Él le hablaba contra la mejilla. Sus labios formaban palabras en voz baja.

—Es un camino largo, mi amor. ¿Comenzamos?

No obstante, sabía que él no pensaba en lo que los esperaba adelante. Pensaba en aquel rey solitario en su bote, una figura con un velo en la neblina, solo, solo, pero que al fin había encontrado a su amor, y que un día se había desvanecido en una leyenda a su lado.

Capítulo 14

Finlay los esperaría en el árbol del verdugo. Era el lugar de encuentro convenido que Ronan había utilizado una y otra vez, y esa noche no era la excepción. El clan enviaba una persona desde Kelmere para esperarlo todos los días y todas las noches hasta que el señor regresara o hasta que transcurriera un año entero y llegara el momento de designar un nuevo señor.
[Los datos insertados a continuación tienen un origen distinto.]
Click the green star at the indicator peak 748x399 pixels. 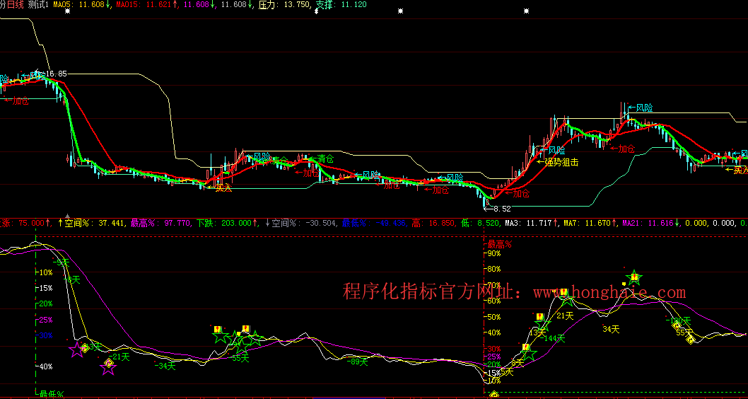[634, 277]
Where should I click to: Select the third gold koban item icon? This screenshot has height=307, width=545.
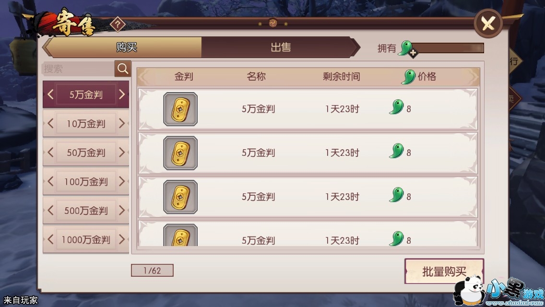(x=180, y=197)
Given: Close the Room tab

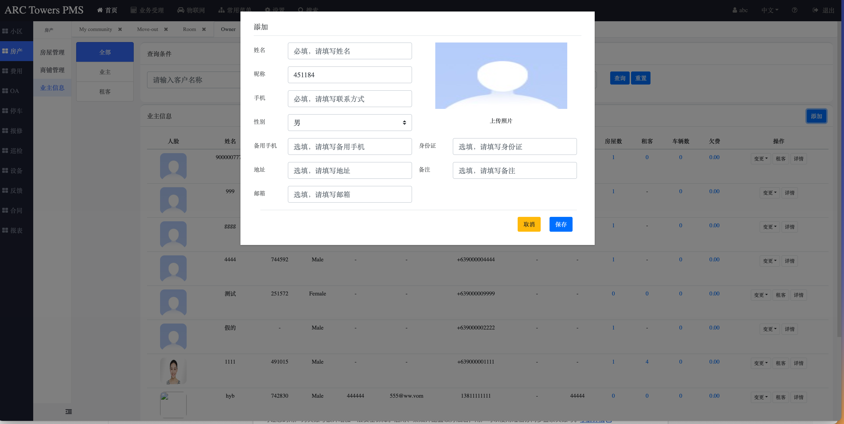Looking at the screenshot, I should (x=204, y=29).
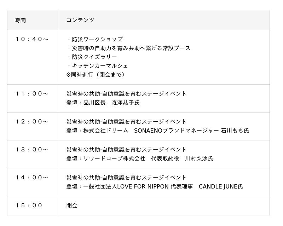This screenshot has width=283, height=226.
Task: Click the LOVE FOR NIPPON speaker line
Action: pyautogui.click(x=155, y=186)
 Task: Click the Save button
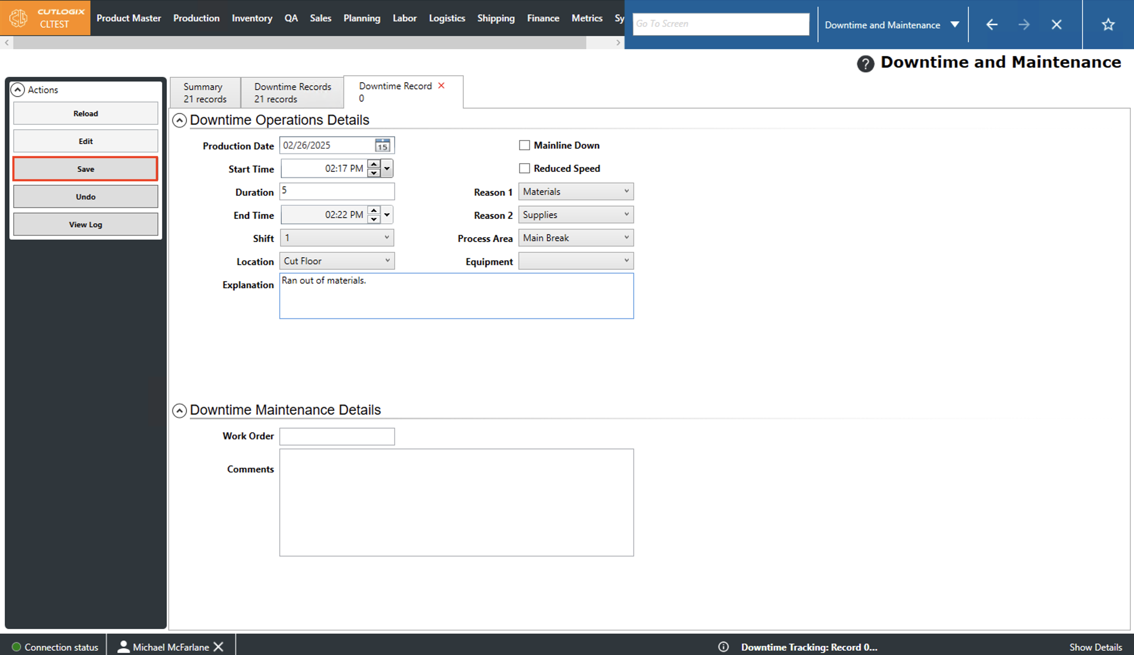tap(85, 169)
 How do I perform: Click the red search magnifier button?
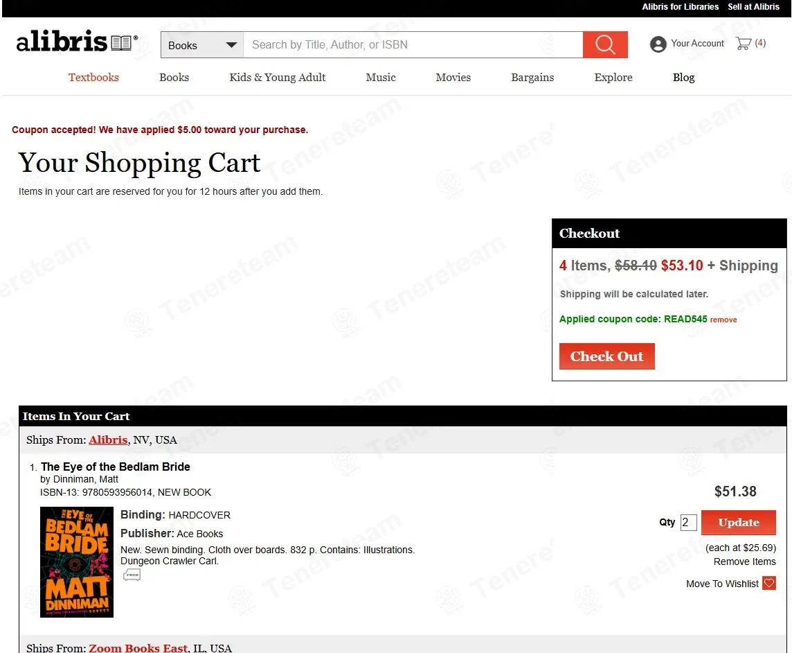pyautogui.click(x=605, y=44)
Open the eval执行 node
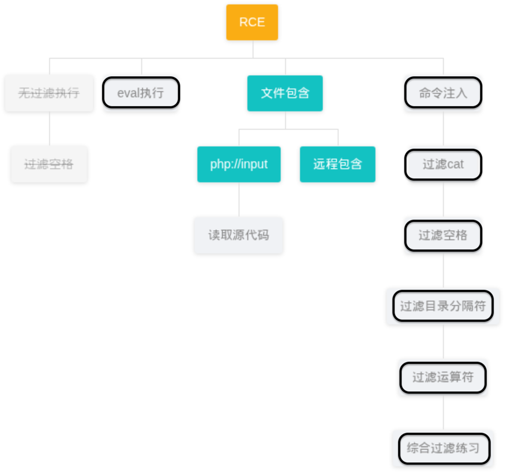507x476 pixels. 141,93
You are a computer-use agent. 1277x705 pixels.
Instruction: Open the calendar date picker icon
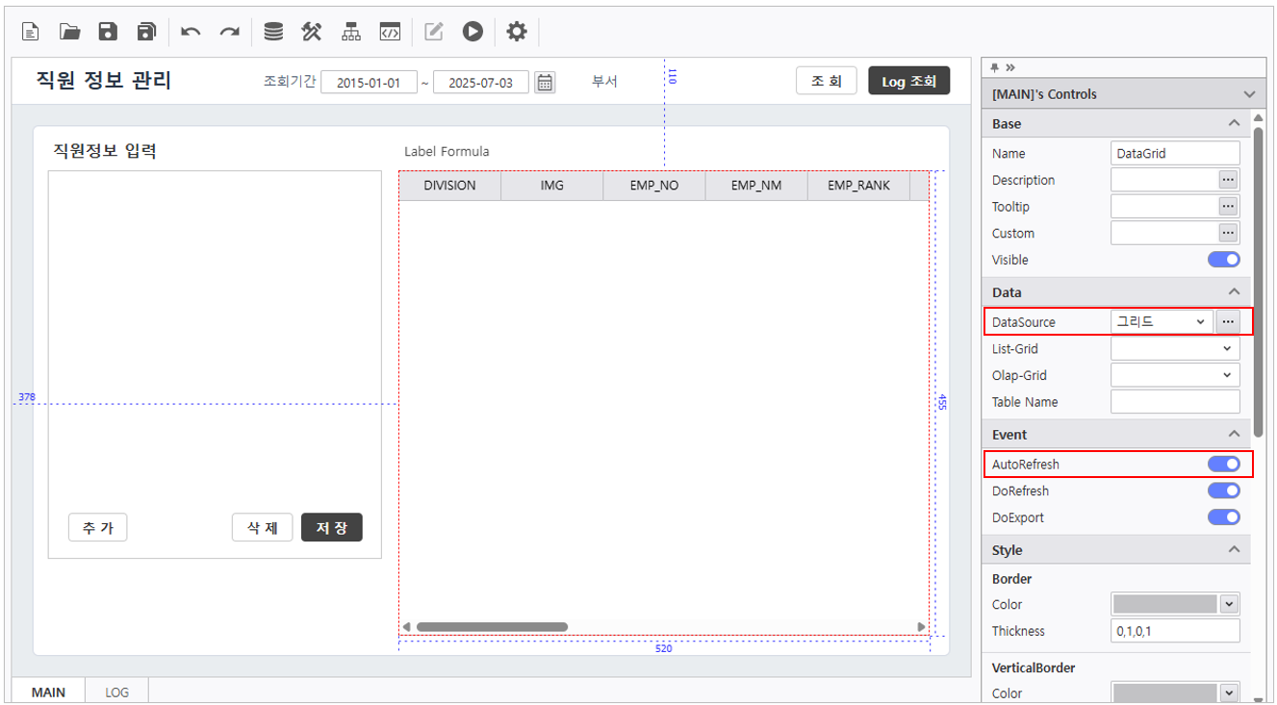[x=545, y=82]
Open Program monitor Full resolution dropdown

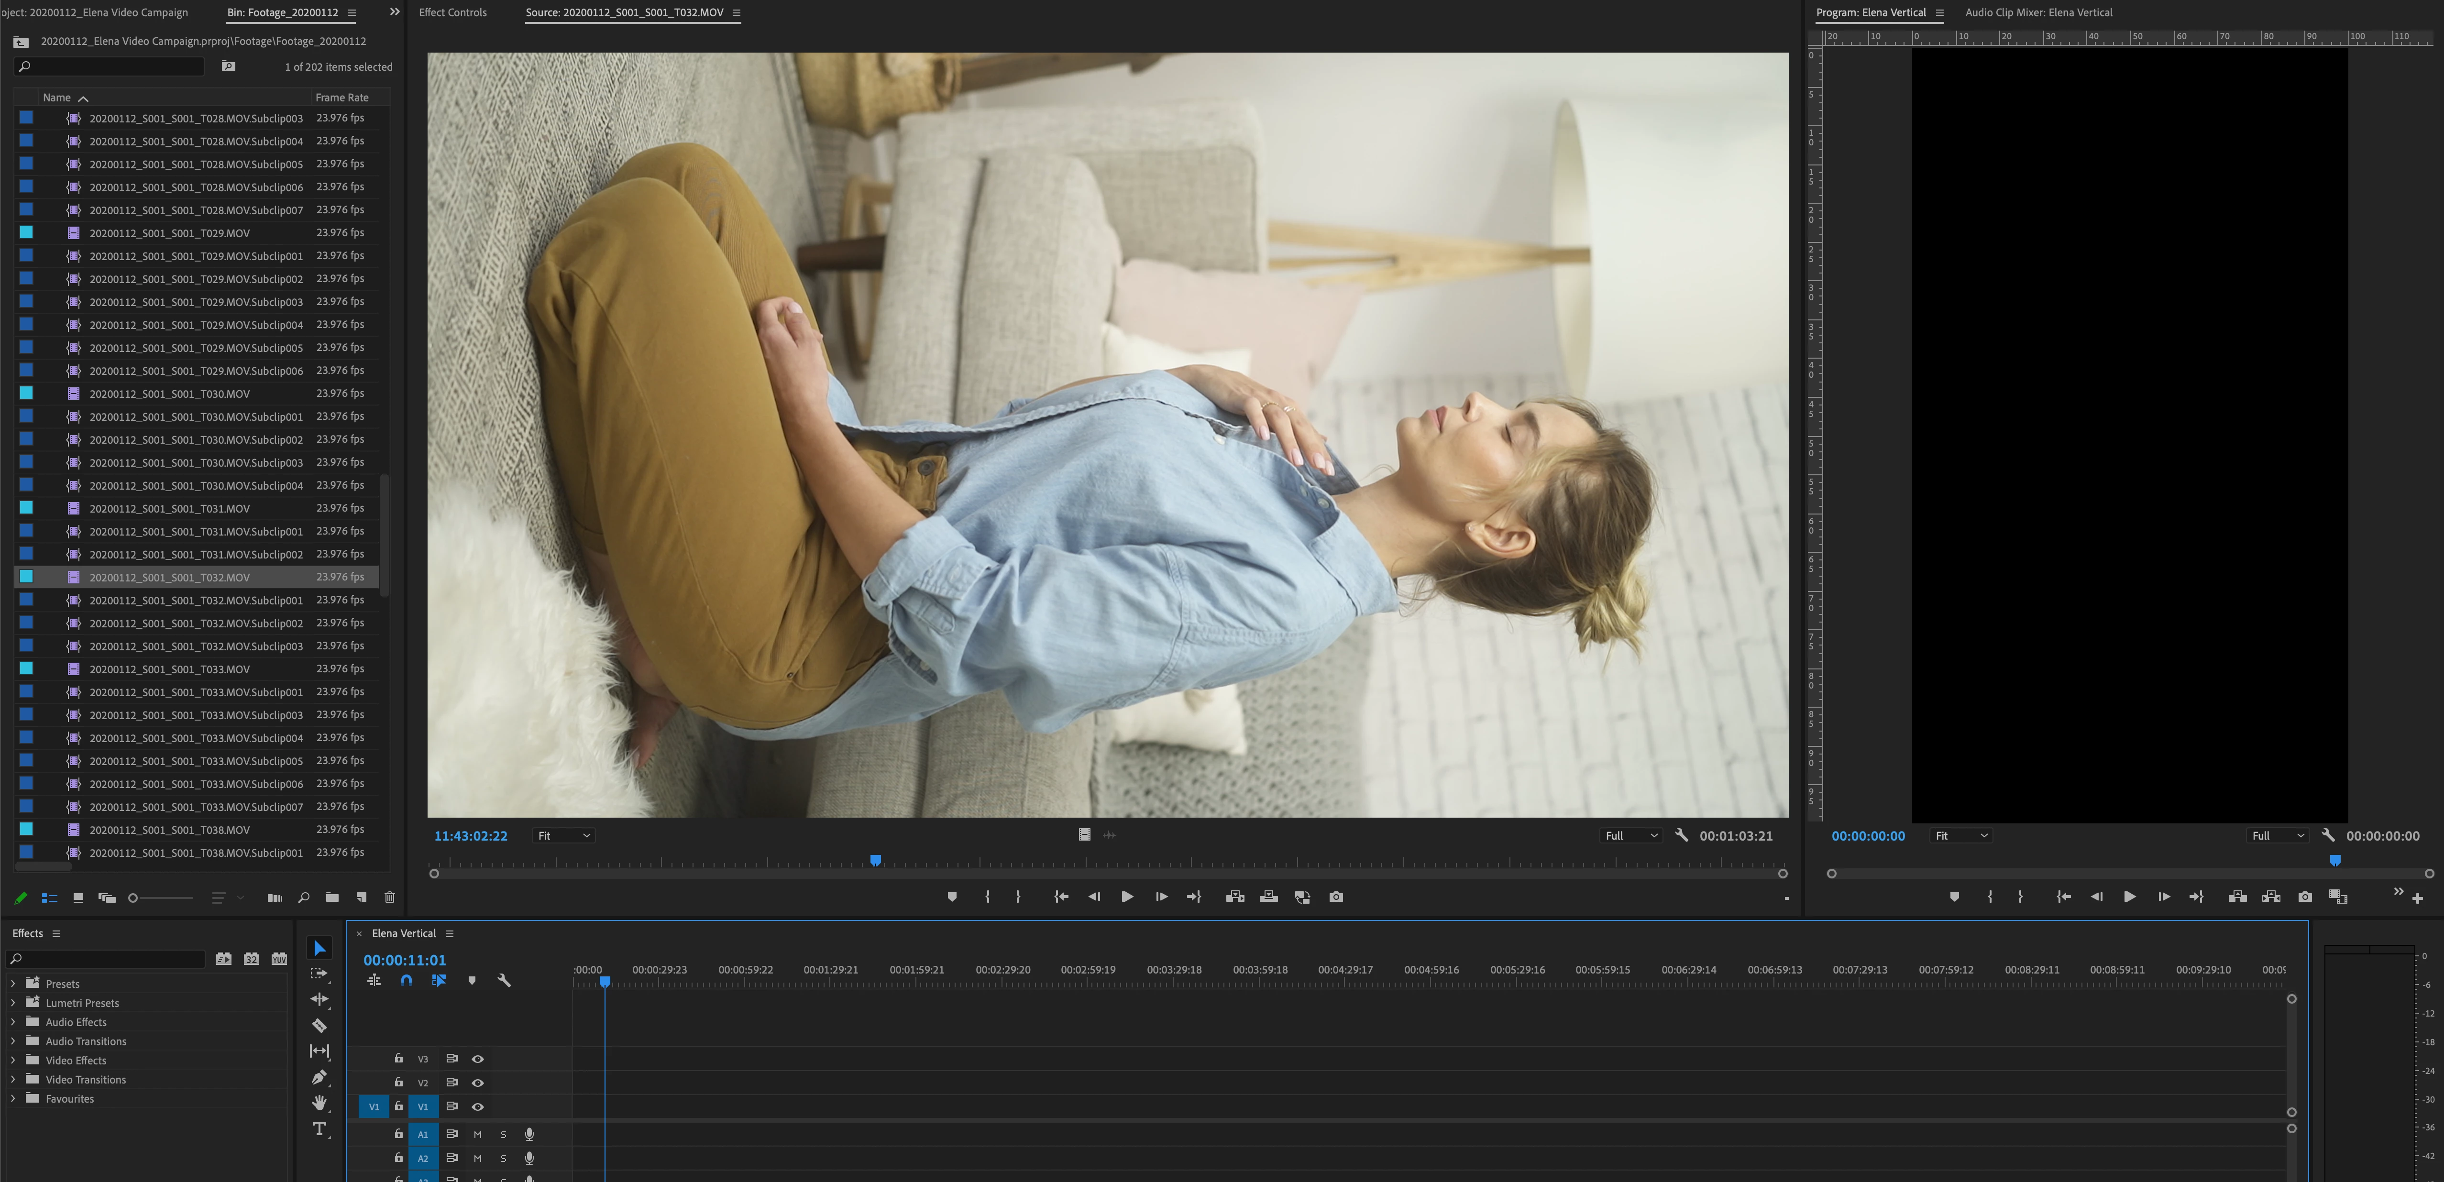pos(2277,836)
Finlay tenía ese trabajo últimamente; Ronan esperaba que estuviera bien abrigado para protegerse del aire glacial.

El gran roble estéril extendía sus ramas en el cielo negro. Era más viejo que él, macizo y nudoso, un punto de referencia local que en realidad, según tenía entendido, nunca se había utilizado para colgar a nadie. Una sombra bajo las ramas se movía mientras ellos se acercaban.

El joven Finlay tenía ojos de gato. Ronan hacía mucho tiempo que sospechaba que algún rastro de sangre de sirena aún perduraba en ese primo suyo.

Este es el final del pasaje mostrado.